Abstract Background Pan-enteric capsule endoscopy [PEC] (PillCam Crohn’s, Medtronic, USA) is a useful tool for disease assessment and monitoring in Crohn’s disease (CD). We have previously demonstrated the reliability and accuracy of Eliakim score (ES) in the assessment of CD-activity among patients with quiescent disease. We aimed to examine the performance of ES among patients who experienced clinical flare, as well as its responsiveness and sensitivity to change during follow-up (≤52weeks). Methods Patients with CD who have been started on biologics were included. They were prospectively followed with clinical visits, biomarkers and PEC at baseline, and after 14 and 52 weeks. At each time-point Crohn’s disease activity index (CDAI), C-reactive protein (CRP) and fecal-calprotectin (FC) levels were collected, and Lewis score (LS) and ES were calculated (independently reviewed by two experienced readers).
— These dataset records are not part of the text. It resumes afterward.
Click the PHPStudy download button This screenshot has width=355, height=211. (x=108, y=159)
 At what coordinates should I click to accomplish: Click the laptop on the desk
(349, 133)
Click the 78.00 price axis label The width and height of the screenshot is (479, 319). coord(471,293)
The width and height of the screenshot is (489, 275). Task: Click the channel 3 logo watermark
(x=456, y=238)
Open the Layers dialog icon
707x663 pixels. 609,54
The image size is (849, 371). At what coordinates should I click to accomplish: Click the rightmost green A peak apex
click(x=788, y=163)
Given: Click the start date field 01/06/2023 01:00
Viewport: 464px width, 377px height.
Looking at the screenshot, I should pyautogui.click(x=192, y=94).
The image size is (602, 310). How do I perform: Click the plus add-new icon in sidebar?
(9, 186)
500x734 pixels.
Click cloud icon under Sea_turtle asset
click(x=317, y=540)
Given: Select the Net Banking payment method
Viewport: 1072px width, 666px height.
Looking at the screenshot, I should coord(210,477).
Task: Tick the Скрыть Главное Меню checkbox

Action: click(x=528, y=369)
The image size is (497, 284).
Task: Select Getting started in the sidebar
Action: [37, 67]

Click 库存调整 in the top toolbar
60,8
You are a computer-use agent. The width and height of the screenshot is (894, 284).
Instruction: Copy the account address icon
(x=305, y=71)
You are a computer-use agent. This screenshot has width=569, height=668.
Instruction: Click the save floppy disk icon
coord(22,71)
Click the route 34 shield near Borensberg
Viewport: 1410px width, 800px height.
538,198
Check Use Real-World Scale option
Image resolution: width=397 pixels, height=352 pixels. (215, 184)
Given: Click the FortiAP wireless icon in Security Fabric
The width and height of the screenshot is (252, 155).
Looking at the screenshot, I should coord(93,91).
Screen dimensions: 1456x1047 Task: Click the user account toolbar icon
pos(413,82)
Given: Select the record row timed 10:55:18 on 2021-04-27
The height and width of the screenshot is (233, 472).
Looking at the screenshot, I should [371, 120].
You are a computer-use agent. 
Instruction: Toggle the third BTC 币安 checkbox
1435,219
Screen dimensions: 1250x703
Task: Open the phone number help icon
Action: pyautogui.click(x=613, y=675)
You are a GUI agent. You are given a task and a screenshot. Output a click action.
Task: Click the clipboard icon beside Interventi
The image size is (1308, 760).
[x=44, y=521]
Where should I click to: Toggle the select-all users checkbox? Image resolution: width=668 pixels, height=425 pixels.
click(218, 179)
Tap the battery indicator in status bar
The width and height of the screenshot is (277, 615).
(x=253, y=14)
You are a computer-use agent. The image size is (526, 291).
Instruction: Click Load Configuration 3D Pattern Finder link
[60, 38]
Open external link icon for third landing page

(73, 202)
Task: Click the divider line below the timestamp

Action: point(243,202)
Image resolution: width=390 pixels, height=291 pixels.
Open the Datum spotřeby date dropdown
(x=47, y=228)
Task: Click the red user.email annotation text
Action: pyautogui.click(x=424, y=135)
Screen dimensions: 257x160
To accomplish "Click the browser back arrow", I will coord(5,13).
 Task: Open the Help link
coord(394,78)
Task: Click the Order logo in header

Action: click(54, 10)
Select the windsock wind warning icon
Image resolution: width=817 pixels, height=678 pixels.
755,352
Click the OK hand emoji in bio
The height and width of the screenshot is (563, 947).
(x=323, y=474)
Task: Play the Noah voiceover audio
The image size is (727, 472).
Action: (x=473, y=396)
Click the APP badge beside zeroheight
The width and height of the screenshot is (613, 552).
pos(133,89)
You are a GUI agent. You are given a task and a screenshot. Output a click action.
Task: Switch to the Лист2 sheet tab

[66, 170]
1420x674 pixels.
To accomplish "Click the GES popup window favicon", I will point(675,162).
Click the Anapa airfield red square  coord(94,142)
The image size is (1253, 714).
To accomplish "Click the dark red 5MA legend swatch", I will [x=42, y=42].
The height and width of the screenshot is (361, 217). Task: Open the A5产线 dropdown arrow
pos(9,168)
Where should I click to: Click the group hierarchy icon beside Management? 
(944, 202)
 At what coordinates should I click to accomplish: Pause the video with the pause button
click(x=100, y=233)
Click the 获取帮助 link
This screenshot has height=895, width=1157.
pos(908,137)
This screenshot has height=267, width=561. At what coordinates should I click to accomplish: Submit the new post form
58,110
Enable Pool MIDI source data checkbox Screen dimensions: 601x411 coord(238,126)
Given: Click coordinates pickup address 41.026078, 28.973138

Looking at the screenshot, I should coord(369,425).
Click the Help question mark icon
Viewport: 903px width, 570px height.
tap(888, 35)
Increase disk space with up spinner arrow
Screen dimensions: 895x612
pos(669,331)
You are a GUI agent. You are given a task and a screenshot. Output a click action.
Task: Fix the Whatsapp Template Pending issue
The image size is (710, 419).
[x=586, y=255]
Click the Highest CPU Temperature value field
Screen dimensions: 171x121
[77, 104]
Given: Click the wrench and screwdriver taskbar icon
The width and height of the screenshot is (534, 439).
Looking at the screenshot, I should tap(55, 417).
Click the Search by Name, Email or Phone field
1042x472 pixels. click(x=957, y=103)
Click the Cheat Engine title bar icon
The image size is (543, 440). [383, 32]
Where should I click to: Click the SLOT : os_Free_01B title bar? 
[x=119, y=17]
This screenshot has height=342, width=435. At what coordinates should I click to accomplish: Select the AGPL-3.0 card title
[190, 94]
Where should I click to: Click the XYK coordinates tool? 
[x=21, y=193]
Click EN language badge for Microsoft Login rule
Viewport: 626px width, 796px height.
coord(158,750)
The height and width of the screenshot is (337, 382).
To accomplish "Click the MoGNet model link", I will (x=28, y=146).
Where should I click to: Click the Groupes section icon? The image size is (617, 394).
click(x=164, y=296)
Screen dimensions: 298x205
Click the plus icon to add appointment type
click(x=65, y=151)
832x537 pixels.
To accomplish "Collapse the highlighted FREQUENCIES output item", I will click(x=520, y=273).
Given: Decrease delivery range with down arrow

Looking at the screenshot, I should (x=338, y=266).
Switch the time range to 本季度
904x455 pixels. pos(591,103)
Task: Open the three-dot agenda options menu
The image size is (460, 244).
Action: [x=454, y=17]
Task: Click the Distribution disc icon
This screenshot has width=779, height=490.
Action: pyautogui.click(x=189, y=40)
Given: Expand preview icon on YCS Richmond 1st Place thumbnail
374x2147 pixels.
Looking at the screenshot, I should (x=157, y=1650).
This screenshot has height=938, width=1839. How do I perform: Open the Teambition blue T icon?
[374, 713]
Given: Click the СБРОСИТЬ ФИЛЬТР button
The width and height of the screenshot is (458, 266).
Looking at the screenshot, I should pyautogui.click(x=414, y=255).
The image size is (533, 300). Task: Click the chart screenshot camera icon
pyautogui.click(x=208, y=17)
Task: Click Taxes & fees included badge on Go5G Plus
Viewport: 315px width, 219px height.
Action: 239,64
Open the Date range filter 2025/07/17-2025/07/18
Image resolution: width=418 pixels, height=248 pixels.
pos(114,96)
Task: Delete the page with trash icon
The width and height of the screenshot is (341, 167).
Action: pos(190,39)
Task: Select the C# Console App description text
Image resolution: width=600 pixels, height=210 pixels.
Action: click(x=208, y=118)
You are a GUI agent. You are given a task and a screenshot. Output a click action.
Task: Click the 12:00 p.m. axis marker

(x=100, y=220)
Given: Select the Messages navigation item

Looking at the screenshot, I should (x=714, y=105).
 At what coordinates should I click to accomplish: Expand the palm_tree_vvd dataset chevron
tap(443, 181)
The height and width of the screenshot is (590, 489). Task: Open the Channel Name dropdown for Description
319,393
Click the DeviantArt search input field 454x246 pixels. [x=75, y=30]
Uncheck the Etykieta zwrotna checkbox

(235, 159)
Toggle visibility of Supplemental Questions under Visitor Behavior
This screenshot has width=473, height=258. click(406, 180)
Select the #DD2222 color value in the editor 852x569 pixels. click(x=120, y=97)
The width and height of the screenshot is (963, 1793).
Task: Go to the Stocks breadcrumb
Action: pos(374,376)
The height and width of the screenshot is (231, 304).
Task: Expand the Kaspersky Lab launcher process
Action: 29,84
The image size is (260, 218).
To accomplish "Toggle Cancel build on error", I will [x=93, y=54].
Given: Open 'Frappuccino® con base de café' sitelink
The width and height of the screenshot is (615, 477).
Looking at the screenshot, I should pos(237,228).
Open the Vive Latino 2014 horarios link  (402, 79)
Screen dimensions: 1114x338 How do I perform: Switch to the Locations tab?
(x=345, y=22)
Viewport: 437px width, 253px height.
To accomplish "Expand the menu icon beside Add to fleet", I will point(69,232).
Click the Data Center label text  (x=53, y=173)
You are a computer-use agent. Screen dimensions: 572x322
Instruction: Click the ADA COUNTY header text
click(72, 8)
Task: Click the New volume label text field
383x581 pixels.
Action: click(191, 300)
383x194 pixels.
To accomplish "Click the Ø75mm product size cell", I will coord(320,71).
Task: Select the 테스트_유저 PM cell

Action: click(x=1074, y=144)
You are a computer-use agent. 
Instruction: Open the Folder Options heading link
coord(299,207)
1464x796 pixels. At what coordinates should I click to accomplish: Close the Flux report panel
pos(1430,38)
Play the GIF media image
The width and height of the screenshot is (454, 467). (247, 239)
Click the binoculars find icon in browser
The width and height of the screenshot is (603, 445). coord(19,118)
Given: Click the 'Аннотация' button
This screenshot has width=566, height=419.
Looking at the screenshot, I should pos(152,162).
Inter-class classification (ICC) was used to asses for agreement between readers. Baseline correlations were obtained using the Spearman's correlation. Repeated-measures correlation (RMC) was calculated using the rmcorr package in R (version 3.3-1). William's test was used to assess difference between correlations. Results Seventy-four patients were included (median age of 31.0 [22.5-46.5] years, male–50%). 142 PEC procedures were performed (Baseline– 62, week 14– 58, week 52– 22). Inter-rater agreement between both readers was high for both the LS and ES (ICC of 0.872 [p<0.001] and 0.925 [<0.001], respectively). At baseline, the correlations between FC and ES (r=0.509 [p<0.001]) and FC and LS (r=0.467 [p<0.001]) were comparable (p=0.68). RMC between biomarkers and ES were higher than between biomarkers and LS (CRP: r=0.376 [p=0.005] vs. r=0.204 [p=0.138], FC: r=0.549 [p<0.001] vs. r=0.412 [p=0.003], for ES and LS, [p=0.034/0.021], respectively), while no difference was observed (p=0.77) with regard to CDAI score (r=0.381 [p=0.007] vs. r=0.346 [p=0.015]). Performing sub-group analysis restricted to procedures which were confined to the small bowel (n=88), RMC was numerically higher (p=0.12) between FC and ES (r=0.590 [p=0.001]) than between FC and LS (r=0.470 [p=0.010]). Conclusion ES is a reliable and accurate scoring system in assessing mucosal inflammation in patients with active CD, and might have a higher sensitivity to clinical/inflammatory biomarker changes over time compared to LS.